Understanding Relational Database — Part 1
In this article part 1 of 4, we will take steps through a process of understanding the foundations of a Relational Database Model. Part 2 is dedicated to query a database using MySQL as part of my learning path in understanding SQL.
In school, we often work using tools such
EXCEL as the main source of data (spreadsheet downloaded from government data portals or academic sources) and
STATA for data analysis. Over the years I’ve been self-learning data science and working with data stored in a single spreadsheet. However, from the perspective of business analytics, we get into a whole different world. The overwhelming amount of data we need reside in databases.
When we talk about databases is a completely different picture as it involves a large amount of data and at this point, SQL becomes a necessary tool and I found myself struggling to understand some terminologies associate with them as I came from a business/economic background.
Database’s ecosystem includes concepts such as the Relational Model, Data Normalization, Entity Relationship Diagram and so on. As part of my learning process, in this blog, I will firstly look at some elementary database concepts without getting into too much detail, but sufficiently important to understand what is a database and its relationship with SQL. In another blog, I’ll use a database for the purpose of understanding these concepts in practice.
Understanding the basic principles of the database in the Relational Model of data
The digital era has brought three related implications: the rapid growth of electronic device, the massive growth of data and rapidly evolving methods for analysing data.
Data has become essential to every business and in almost every organization data have been gathered from several sources. For example, from an e-commerce website perspective, data can be split into two major components: a front-end that displays and collects information, and a back-end for storing the information.
Many people do not know much about database technology (including myself). We usually use a
EXCEL spreadsheet which often leads to data inconsistency. The use of a spreadsheet may not cause a serious problem for a small data set, however, for a large organization, it could lead to serious errors.
The common problems in spreadsheets are as follow:
(1) No control of redundant data: Some people/organization often keep redundant data for convenience. This redundancy of data could make the data set inconsistent.
(2) Violation of data integrity: Data integrity means consistency among the stored data.
Suppose we have two separate spreadsheet files that store student data:
Take a look at the
Grade Roster table in fig. 1: Student
student ID number
4567 is stored more than once. This is called data redundancy, for some people, it could make data access convenient, but it can be harmful. For example, if
Mary Browm changes her name or her major, then all her names and major stored in the system must be changed altogether.

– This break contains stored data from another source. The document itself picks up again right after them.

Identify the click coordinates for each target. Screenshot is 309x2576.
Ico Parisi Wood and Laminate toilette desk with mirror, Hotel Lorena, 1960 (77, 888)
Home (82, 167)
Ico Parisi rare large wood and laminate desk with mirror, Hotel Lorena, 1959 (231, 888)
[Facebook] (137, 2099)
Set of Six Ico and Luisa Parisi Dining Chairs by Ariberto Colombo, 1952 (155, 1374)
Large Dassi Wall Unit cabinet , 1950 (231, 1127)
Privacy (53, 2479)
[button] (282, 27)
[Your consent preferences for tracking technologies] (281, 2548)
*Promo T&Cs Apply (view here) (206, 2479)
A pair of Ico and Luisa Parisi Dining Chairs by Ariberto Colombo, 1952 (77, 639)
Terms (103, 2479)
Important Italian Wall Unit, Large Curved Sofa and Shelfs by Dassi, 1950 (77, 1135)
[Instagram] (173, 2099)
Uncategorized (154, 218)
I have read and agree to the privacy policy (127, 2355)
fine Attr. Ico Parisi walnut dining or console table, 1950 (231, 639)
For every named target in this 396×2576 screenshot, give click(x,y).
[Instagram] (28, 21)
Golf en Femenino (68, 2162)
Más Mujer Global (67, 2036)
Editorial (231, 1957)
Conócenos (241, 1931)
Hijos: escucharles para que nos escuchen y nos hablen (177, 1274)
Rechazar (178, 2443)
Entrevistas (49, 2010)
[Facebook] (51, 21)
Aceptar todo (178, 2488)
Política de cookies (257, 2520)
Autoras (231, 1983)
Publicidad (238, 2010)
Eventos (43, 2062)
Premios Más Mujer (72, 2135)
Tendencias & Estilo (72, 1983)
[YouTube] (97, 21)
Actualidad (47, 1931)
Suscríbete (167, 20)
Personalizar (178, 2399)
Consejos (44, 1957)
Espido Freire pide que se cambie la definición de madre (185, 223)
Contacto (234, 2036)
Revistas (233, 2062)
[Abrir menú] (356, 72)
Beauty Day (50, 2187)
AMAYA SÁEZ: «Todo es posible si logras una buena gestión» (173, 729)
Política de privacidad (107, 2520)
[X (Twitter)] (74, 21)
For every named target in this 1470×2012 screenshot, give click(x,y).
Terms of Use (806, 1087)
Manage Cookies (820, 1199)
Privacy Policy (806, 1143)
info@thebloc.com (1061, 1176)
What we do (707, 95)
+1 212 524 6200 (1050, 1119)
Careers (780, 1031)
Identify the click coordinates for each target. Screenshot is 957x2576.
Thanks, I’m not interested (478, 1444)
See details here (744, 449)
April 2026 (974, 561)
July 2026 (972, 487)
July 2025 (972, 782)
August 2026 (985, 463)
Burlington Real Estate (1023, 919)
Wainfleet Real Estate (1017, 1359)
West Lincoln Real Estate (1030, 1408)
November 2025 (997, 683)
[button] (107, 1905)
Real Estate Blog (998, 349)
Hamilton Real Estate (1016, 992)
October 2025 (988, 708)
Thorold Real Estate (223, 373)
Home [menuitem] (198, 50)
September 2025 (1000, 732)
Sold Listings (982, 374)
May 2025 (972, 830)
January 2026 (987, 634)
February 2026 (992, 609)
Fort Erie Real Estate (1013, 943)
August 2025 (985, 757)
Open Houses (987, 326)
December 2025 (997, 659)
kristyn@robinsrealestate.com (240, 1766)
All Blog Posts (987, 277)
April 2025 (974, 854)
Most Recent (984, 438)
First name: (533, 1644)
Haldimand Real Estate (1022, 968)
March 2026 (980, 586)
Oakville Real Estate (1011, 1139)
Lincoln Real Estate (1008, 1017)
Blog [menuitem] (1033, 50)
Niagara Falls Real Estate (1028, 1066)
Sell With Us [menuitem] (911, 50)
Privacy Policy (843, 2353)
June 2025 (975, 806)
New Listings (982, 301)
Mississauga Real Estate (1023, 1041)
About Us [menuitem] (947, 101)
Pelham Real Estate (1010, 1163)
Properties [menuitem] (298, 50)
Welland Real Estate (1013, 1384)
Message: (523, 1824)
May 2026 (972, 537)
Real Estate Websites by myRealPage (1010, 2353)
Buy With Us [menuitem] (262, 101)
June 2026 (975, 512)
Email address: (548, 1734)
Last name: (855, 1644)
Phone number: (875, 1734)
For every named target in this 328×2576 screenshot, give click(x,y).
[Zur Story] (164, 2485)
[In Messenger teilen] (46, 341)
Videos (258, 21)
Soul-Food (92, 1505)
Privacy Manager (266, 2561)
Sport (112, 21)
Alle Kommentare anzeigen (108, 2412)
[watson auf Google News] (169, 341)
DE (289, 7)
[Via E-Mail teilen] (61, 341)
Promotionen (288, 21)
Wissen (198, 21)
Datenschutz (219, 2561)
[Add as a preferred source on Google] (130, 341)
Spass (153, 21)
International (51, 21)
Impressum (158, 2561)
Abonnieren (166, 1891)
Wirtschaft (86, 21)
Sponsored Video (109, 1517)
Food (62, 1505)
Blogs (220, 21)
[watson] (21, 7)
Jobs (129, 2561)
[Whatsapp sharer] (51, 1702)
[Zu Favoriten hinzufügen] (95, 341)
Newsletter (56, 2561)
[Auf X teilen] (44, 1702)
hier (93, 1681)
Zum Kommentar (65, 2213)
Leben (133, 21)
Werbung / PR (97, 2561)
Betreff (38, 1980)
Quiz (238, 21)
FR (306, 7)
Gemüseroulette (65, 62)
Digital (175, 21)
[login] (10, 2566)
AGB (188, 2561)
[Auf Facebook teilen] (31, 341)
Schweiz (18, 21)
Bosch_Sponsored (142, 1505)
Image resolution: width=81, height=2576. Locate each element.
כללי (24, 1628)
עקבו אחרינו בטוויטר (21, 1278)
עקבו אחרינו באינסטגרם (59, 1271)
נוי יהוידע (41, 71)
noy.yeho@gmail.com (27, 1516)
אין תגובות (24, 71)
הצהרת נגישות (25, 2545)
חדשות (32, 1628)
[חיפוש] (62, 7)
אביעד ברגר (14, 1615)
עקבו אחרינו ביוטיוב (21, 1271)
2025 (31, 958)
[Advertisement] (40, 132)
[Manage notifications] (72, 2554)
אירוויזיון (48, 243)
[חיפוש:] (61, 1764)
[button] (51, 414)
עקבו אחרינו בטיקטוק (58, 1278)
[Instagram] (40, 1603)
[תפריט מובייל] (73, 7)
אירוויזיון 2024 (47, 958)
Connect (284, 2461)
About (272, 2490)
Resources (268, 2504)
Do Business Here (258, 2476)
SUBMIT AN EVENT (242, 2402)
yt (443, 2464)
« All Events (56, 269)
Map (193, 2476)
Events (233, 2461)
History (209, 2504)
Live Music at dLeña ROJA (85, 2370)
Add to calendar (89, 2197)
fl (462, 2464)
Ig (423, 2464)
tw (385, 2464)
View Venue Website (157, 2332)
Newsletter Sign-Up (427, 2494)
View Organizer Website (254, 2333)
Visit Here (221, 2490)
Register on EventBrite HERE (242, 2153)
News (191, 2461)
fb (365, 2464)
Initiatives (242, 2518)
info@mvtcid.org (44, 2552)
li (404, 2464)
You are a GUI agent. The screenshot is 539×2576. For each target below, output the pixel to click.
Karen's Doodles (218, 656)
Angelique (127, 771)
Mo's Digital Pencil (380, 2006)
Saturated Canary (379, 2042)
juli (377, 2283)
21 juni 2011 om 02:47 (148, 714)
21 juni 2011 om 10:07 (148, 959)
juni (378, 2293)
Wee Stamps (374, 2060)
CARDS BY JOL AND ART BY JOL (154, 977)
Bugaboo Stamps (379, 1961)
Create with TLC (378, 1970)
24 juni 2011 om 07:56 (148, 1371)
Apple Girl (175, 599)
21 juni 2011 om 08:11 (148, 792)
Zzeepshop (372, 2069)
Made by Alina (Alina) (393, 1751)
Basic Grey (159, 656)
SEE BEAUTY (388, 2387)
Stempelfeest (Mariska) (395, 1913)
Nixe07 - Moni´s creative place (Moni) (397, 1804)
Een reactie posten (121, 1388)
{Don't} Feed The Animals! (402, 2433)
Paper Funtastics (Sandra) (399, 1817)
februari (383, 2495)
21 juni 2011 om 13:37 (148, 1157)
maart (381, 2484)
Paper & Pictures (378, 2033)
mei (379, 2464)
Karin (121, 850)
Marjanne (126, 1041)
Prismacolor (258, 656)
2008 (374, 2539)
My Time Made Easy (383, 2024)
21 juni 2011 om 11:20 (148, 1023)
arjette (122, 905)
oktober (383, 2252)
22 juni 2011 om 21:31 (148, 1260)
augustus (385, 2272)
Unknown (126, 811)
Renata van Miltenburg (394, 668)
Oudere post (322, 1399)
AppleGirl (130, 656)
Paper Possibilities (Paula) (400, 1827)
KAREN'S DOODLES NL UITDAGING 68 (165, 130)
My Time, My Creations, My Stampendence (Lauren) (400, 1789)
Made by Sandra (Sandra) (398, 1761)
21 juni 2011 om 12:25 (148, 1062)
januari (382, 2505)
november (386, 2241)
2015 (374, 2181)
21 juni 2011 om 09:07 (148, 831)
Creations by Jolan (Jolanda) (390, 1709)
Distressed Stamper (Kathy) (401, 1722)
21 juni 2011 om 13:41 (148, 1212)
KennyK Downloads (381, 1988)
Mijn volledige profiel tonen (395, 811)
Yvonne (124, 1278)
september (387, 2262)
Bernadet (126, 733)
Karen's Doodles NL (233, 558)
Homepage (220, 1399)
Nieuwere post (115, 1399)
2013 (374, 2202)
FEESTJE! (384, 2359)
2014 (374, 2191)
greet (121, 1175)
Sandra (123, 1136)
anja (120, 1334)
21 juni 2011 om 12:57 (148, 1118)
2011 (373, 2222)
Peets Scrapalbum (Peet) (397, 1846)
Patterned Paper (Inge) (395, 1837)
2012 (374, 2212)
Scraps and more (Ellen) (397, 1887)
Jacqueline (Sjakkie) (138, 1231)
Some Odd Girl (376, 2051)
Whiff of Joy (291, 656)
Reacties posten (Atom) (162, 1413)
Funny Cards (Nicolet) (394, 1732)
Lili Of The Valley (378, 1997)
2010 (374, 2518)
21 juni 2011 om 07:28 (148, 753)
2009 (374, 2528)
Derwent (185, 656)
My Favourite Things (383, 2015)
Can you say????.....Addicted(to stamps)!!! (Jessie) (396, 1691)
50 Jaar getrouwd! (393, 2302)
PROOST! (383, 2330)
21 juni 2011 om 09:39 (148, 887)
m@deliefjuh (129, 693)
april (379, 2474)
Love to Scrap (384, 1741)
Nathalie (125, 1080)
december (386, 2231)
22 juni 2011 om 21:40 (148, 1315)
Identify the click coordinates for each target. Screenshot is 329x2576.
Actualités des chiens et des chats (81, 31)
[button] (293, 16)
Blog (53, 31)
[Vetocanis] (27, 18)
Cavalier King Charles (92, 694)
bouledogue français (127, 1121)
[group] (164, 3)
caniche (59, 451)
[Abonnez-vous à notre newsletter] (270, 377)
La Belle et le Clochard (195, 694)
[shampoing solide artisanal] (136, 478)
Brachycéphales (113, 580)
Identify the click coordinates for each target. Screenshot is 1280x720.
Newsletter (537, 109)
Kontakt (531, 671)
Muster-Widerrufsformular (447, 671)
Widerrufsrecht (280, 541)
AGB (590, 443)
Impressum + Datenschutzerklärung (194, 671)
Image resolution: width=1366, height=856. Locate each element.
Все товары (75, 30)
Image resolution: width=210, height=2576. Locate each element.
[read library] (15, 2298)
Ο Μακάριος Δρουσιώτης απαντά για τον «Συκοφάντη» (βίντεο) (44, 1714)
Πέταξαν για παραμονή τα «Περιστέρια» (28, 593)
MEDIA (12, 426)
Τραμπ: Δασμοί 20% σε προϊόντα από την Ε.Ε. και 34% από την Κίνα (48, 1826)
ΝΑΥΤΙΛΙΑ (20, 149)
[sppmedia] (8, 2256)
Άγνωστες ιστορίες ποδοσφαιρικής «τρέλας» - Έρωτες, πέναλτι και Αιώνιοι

For small data systems, it could be easier to solve. However, when the data system is huge, making changes to all redundant data is difficult if not impossible. To try to solve the redundancy problem, as a result, the entire data set could be corrupted.
We can also see that
Alex Wilson received a grade in
MKT211 however, we cannot find
Alex Wilson in the
Student Roster table. This means, the two
rosters are not consistent. If we have data integrity control to enforce the rules, for example, “A student can’t receive a grade unless she/he has registered and paid tuition”, then we would avoid such violation of data integrity.
So to avoid these problems, database technology should be applied. A database is an organized collection of related data. It is an organized collection because in a database all data is described and related to one another.
There have been different types of databases over time: Hierarchical Database, Network Database, Relational Database, NoSQL Databases and so on. Databases follow a design model and the most popular is called Relational Model that was introduced by Edgar F. Codd.
The structure of Relational Model related to databases starts with a concept called tables referring to them as a collection of relations.
In a Relational Model, data are stored in a two-dimensional table or multiple tables related to each other through special key fields called Primary Key and Foreign Key. Informally, each relation resembles a table of columns and rows. In a formal relational model terminology, a column is called an attribute, a row is called a tuple and the table is called a relation.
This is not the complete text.